ПРЕДСТАВЛЕННЫЙ МАТЕРИАЛ:
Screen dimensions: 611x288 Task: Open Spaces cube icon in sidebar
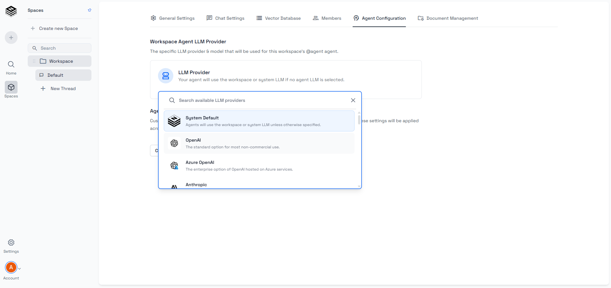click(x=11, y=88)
...
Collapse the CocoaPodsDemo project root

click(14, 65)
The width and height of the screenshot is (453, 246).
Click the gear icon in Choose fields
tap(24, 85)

ОПИСАНИЕ ЗАДАНИЯ: Воспроизведите без изменений строки материала между строкой с «Screen dimensions: 611x288» и строкой с «click(x=11, y=88)» включительно. Изображения в ответ не включайте.

ОТВЕТ НА ЗАДАНИЕ:
Screen dimensions: 611x288 Task: Open Spaces cube icon in sidebar
click(x=11, y=88)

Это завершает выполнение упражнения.